Macro Economic Sensitivity
Highly sensitive to consumer spending power in India and Africa; inflation in Africa led to hyperinflationary accounting adjustments in subsidiary books.
Consumer Behavior
Shift toward high-speed data consumption and bundled home entertainment services is driving the 17% ARPU growth.
Geopolitical Risks
Operations in 14 African countries expose the company to local political instability and regulatory shifts in repatriation of funds.
Regulatory & Governance
Industry Regulations
Subject to TRAI regulations on tariffs and DoT norms on Adjusted Gross Revenue (AGR).
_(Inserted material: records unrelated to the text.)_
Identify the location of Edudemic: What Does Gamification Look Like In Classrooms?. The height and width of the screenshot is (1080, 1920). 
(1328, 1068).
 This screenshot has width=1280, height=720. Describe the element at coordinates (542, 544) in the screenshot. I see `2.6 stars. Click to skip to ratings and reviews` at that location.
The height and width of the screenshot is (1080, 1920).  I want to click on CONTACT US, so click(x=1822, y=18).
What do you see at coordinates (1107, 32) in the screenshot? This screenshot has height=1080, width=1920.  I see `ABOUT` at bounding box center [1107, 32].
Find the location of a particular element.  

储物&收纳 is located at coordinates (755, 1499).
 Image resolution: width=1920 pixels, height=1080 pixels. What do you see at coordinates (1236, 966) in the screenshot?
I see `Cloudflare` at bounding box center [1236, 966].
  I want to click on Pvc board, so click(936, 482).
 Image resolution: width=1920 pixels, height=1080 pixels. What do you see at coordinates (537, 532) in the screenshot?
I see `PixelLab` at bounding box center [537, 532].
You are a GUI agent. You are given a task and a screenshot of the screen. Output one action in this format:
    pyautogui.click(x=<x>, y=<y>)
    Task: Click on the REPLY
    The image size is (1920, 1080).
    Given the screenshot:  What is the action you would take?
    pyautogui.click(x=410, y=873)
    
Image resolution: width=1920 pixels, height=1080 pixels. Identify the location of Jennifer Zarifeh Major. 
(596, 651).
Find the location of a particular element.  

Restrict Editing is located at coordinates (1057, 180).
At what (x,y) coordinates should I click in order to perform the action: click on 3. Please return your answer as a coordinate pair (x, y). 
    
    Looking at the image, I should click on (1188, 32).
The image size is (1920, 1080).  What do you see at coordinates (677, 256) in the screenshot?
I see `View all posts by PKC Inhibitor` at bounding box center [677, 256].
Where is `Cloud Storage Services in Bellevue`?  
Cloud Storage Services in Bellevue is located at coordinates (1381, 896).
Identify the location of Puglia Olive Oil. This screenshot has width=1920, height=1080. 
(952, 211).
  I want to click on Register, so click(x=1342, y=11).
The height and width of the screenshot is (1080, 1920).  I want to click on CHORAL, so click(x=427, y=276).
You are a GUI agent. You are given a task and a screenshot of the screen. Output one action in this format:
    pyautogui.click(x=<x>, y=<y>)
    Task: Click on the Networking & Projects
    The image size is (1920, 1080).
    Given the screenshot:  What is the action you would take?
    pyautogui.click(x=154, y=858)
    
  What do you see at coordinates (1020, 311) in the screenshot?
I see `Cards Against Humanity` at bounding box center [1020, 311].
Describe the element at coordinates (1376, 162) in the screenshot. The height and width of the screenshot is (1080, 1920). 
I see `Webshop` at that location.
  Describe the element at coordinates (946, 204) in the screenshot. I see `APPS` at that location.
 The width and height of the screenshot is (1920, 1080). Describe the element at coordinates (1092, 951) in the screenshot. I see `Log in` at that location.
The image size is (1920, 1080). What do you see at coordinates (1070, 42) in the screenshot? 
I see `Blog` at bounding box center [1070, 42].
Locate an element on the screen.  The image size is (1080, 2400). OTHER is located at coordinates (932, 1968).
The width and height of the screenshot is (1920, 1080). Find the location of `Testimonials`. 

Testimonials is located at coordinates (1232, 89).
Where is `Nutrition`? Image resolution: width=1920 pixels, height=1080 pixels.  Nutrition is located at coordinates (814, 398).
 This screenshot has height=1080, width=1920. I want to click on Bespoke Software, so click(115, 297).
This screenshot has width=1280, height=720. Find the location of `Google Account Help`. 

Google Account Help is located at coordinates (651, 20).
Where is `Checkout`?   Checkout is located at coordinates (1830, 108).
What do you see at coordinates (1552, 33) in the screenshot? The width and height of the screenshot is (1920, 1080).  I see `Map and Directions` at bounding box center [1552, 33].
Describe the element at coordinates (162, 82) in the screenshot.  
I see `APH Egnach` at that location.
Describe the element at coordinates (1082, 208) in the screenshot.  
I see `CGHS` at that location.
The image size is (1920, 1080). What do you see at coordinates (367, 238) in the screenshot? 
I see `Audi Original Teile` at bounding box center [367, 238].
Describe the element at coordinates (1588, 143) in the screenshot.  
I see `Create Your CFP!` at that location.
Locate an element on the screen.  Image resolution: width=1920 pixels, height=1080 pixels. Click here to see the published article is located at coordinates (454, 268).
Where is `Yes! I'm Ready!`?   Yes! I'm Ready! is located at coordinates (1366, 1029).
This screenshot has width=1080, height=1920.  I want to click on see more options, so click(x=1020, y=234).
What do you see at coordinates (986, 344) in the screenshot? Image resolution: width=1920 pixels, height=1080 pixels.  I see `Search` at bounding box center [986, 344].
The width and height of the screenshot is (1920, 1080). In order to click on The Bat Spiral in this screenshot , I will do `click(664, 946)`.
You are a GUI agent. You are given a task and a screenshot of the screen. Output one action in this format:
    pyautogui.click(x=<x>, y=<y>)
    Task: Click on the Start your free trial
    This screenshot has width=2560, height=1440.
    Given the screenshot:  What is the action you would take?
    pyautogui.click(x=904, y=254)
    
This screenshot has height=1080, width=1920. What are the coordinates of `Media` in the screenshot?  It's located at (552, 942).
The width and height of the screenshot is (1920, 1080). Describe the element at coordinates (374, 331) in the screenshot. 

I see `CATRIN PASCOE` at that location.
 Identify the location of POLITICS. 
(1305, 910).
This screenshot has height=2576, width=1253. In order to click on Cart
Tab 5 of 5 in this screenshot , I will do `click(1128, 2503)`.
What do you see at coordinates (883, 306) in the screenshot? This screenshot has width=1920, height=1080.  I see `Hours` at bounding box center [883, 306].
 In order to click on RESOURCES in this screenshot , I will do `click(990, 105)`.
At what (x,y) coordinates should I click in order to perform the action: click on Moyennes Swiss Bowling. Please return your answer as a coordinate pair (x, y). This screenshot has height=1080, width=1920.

License fees and spectrum charges accounted for INR 3,175.5 Cr in Q2 FY26.
Environmental Compliance
ESG initiatives are focused on reducing diesel consumption at tower sites, though specific INR costs are not disclosed.
Taxation Policy Impact
Effective tax rate is significant; current tax expense was INR 1,851.4 Cr in Q2 FY26, up 118% YoY due to higher taxable profits.
Legal Contingencies
Pending matters include AGR dues and spectrum usage charge disputes with the Department of Telecommunications; exceptional items of INR 853.7 Cr were recorded in previous periods for such contingencies.
Risk Analysis
Key Uncertainties
Currency volatility in Africa and potential regulatory changes in India's spectrum allocation policy could impact margins by 2-4%.
Geographic Concentration Risk
74% of revenue is concentrated in India and South Asia, making the company vulnerable to Indian regulatory shifts.
Third Party Dependencies
Heavy reliance on Indus Towers for passive infrastructure; any disruption in tower availability would impact service quality for 28M+ customers.
Technology Obsolescence Risk
Rapid transition from 4G to 5G requires continuous high capex (INR 9,642.9 Cr in Sep-25) to avoid losing market share to technologically superior competitors.
Credit & Counterparty Risk
Trade receivables are generally high-quality due to the prepaid nature of 90%+ of the retail mobile business.